Turn the lines below into a Markdown table with two columns, Row and Line, one row per line in order, numbered from 1, and skip any blank lines. Leave the pictures out of the table.

——

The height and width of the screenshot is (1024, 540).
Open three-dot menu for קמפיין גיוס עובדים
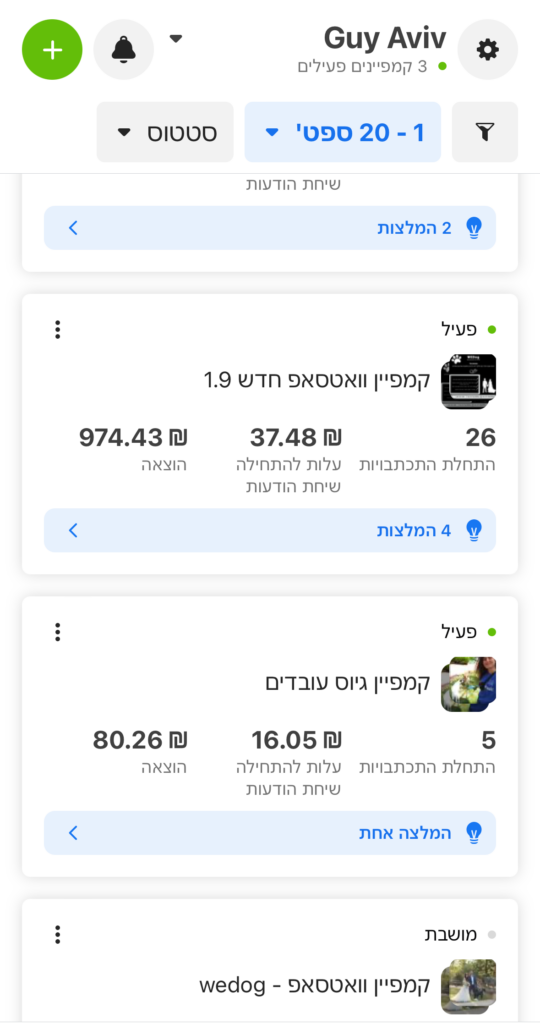click(57, 632)
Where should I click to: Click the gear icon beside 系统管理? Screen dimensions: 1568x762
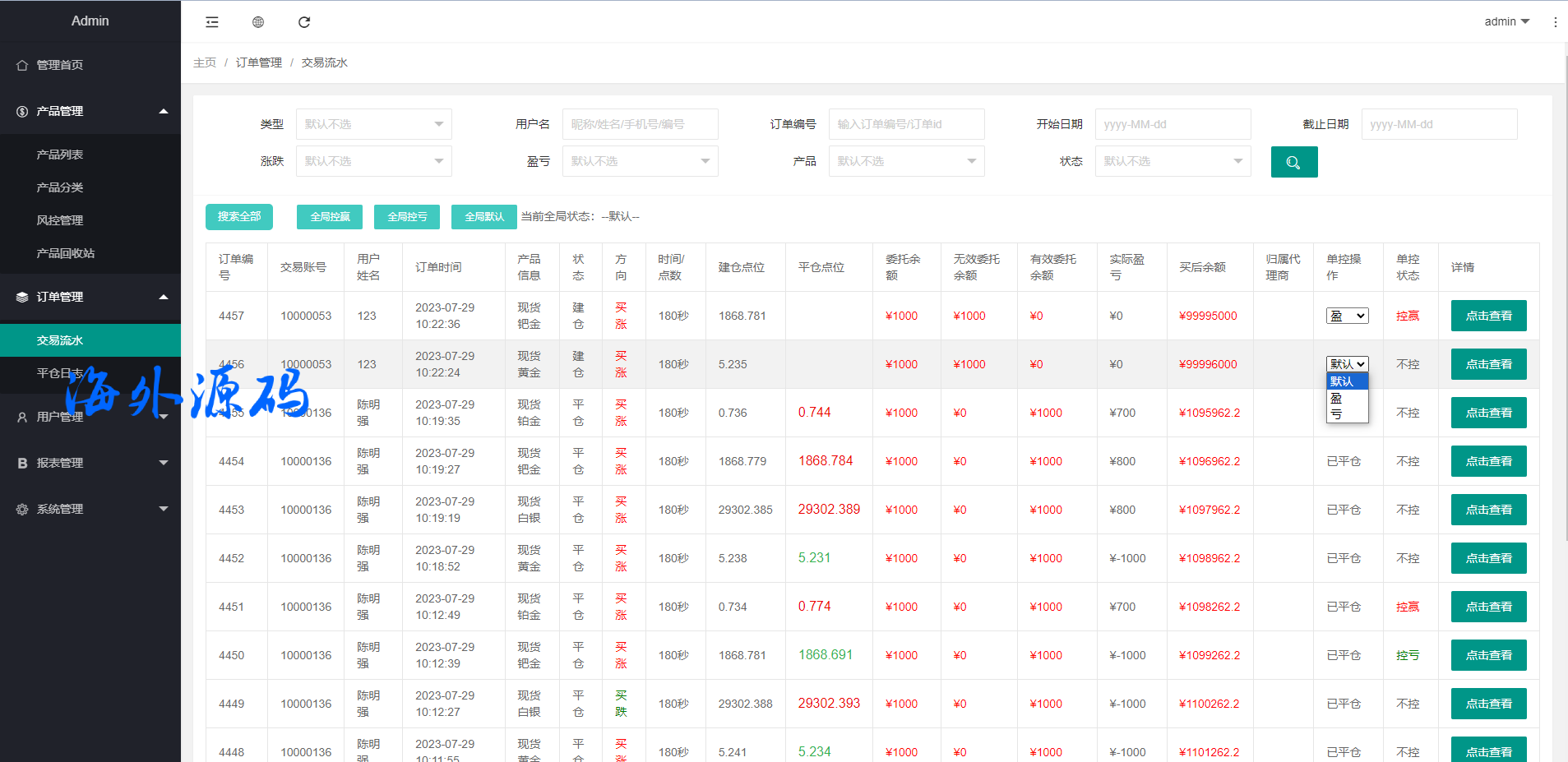22,509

——

RESPONSE TO THE EXERCISE:
| Row | Line |
|---|---|
| 1 | The height and width of the screenshot is (1024, 540). |
| 2 | Open three-dot menu for קמפיין גיוס עובדים |
| 3 | click(57, 632) |
| 4 | Where should I click to: Click the gear icon beside 系统管理? Screen dimensions: 1568x762 |
| 5 | 22,509 |